- WORK TO DO
Please put the data below into a JSON list of strings, one string per line, with blank lines left out.
START WORKING DATA
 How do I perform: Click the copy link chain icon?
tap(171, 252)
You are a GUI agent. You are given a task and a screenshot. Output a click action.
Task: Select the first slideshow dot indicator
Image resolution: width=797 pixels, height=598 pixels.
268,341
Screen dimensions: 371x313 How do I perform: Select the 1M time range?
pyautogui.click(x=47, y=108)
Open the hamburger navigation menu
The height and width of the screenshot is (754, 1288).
END WORKING DATA
- RESULT OF THIS EXERCISE
[
  " How do I perform: Click the copy link chain icon?",
  "tap(171, 252)",
  "You are a GUI agent. You are given a task and a screenshot. Output a click action.",
  "Task: Select the first slideshow dot indicator",
  "Image resolution: width=797 pixels, height=598 pixels.",
  "268,341",
  "Screen dimensions: 371x313 How do I perform: Select the 1M time range?",
  "pyautogui.click(x=47, y=108)",
  "Open the hamburger navigation menu",
  "The height and width of the screenshot is (754, 1288)."
]